Color-Pair Guided Robust Zero-Shot 6D Pose Estimation and Tracking of Cluttered Objects on Edge Devices
Yang, Xingjian, Banerjee, Ashis G.
–arXiv.org Artificial Intelligence
Abstract-- Robust 6D pose estimation of novel objects under challenging illumination remains a significant challenge, often requiring a trade-off between accurate initial pose estimation and efficient real-time tracking. We present a unified framework explicitly designed for efficient execution on edge devices, which synergizes a robust initial estimation module with a fast motion-based tracker . The key to our approach is a shared, lighting-invariant color-pair feature representation that forms a consistent foundation for both stages. For initial estimation, this feature facilitates robust registration between the live RGB-D view and the object's 3D mesh.
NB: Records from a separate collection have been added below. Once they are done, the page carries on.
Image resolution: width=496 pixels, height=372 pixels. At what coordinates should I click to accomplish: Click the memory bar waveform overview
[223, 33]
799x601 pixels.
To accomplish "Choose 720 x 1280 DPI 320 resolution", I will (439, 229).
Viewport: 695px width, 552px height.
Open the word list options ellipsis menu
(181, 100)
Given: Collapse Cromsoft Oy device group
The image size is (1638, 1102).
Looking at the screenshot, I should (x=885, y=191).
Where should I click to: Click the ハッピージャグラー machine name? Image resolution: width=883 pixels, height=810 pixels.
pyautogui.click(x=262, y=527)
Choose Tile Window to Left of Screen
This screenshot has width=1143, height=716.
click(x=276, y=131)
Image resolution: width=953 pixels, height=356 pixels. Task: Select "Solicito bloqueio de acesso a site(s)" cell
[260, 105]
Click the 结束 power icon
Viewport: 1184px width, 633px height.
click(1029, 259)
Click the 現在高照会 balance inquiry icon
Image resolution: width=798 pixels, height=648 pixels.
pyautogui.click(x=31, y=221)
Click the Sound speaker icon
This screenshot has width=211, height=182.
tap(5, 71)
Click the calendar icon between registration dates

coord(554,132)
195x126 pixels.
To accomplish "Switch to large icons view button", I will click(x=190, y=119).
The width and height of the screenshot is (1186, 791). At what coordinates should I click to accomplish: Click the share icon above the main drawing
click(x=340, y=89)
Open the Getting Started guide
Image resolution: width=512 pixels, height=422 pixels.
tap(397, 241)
Extensive experiments on benchmark datasets demonstrate that our integrated approach is both effective and robust, providing competitive pose estimation accuracy while maintaining high-fidelity tracking even through abrupt pose changes. Estimation of an object's six-degree-of-freedom (6D) pose, which involves determining its 3D rotation and 3D translation relative to a camera, is a fundamental task in computer vision and robotics [1]. Accurate 6D pose information is crucial for a variety of applications, ranging from robotic manipulation and grasping in industrial and household environments to immersive experiences in augmented and mixed reality. The ability of an autonomous system to precisely locate and determine the orientation of objects is a key prerequisite for meaningful physical interaction. Furthermore, in dynamic scenarios, this capability must extend beyond single-frame estimation to continuous, real-time tracking, providing the temporal coherence necessary for tasks such as closed-loop robotic control. Historically, pose estimation has focused on instance-level methods, which require costly, object-specific training and thus cannot generalize to new objects. While category-level approaches can handle unseen instances within a known class, they still fail to address entirely novel categories.